Instructions for the task: Exact copies of the records below are needed, free of pictures.

Data for the task:
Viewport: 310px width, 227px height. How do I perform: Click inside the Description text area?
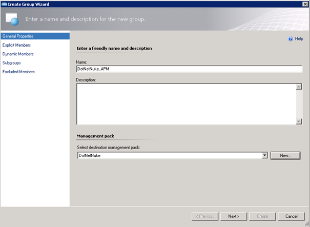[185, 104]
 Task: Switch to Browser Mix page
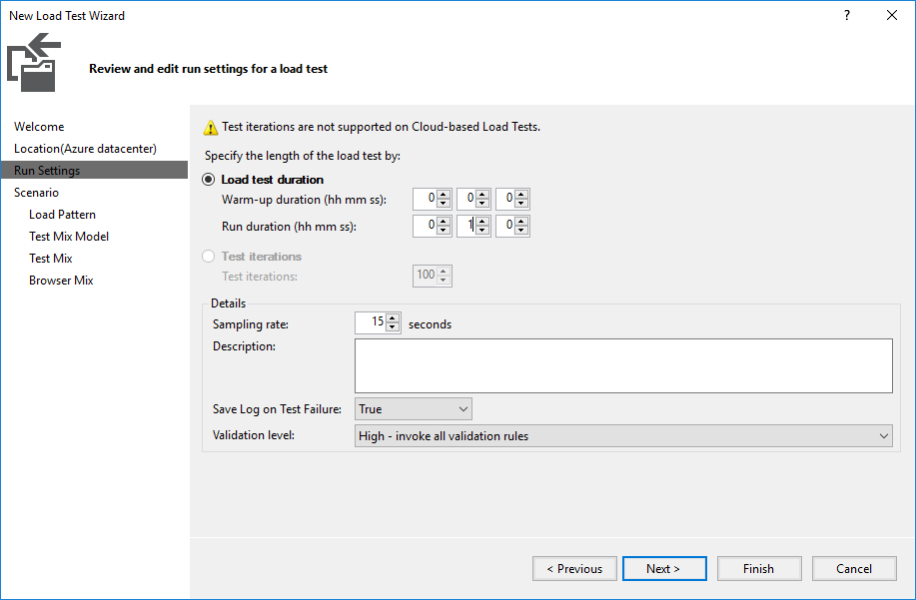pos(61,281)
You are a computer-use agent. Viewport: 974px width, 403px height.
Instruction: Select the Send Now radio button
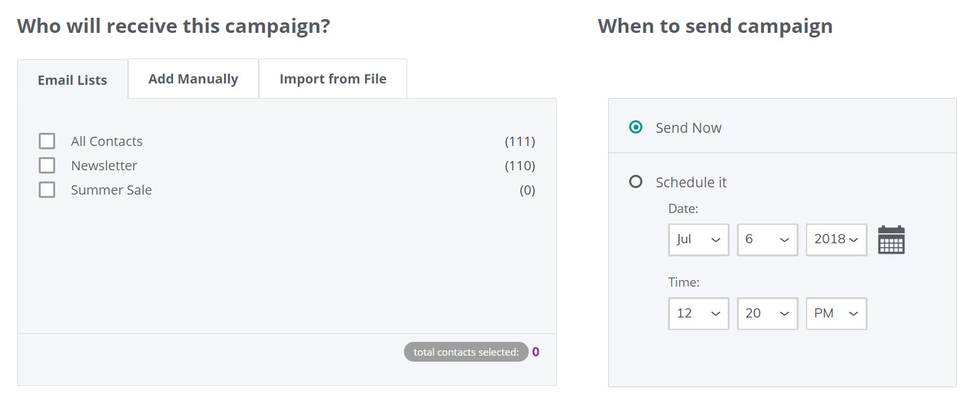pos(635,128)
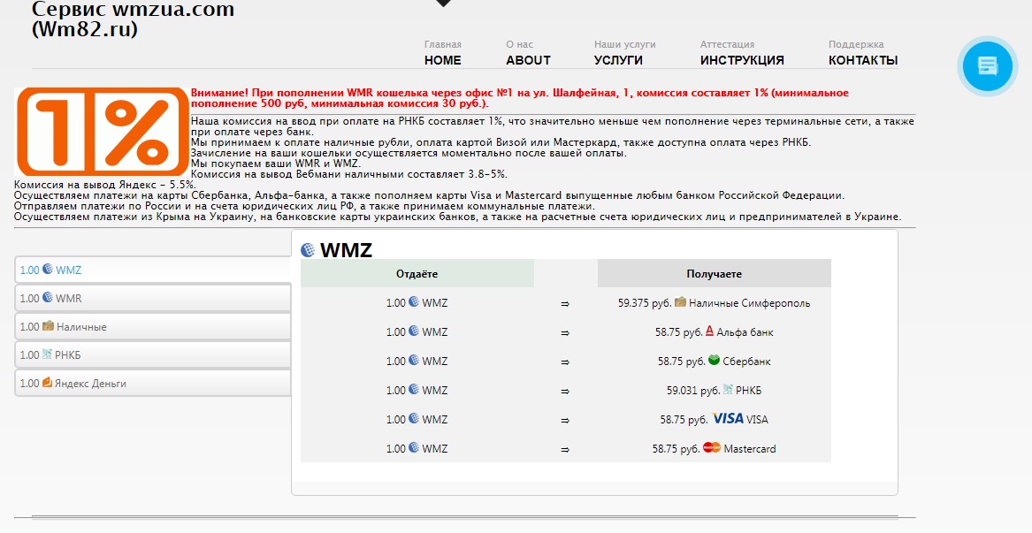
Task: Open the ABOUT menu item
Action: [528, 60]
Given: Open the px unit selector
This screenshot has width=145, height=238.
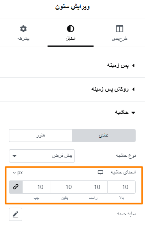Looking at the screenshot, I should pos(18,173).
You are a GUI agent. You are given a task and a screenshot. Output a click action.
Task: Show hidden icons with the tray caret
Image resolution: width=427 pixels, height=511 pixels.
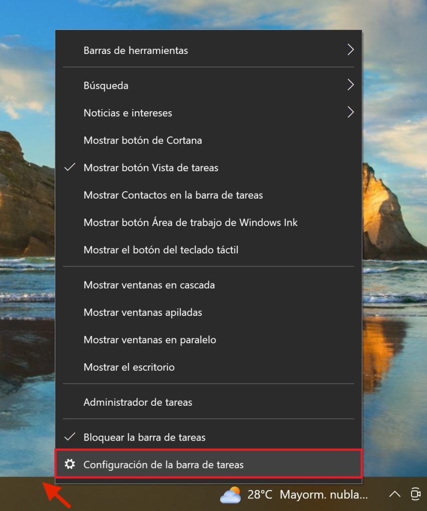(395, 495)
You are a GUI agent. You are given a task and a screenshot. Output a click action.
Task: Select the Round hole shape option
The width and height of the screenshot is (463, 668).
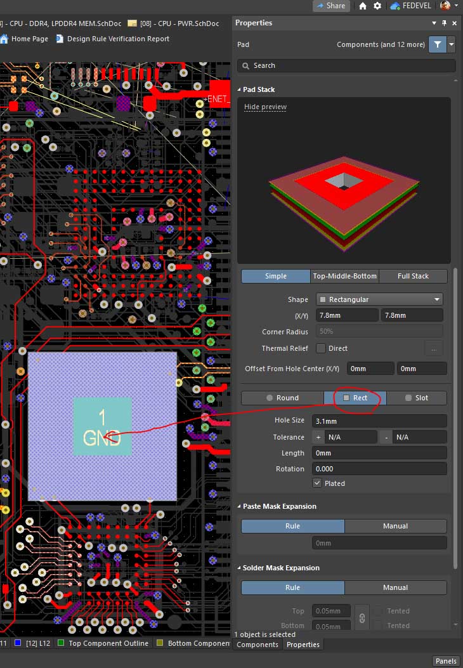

Task solution:
Viewport: 310px width, 227px height. How do I perform: Click inside the Description text area?
[185, 104]
 Task: Switch to Browser Mix page
pos(61,281)
You are a computer-use agent. Viewport: 974px width, 403px height.
Instruction: Select the Send Now radio button
pos(635,128)
Task: Open the ABOUT menu item
Action: [528, 60]
Given: Open the px unit selector
This screenshot has width=145, height=238.
Looking at the screenshot, I should pos(18,173).
You are a GUI agent. You are given a task and a screenshot. Output a click action.
Task: Show hidden icons with the tray caret
Image resolution: width=427 pixels, height=511 pixels.
(395, 495)
You are a GUI agent. You are given a task and a screenshot. Output a click action.
Task: Select the Round hole shape option
The width and height of the screenshot is (463, 668).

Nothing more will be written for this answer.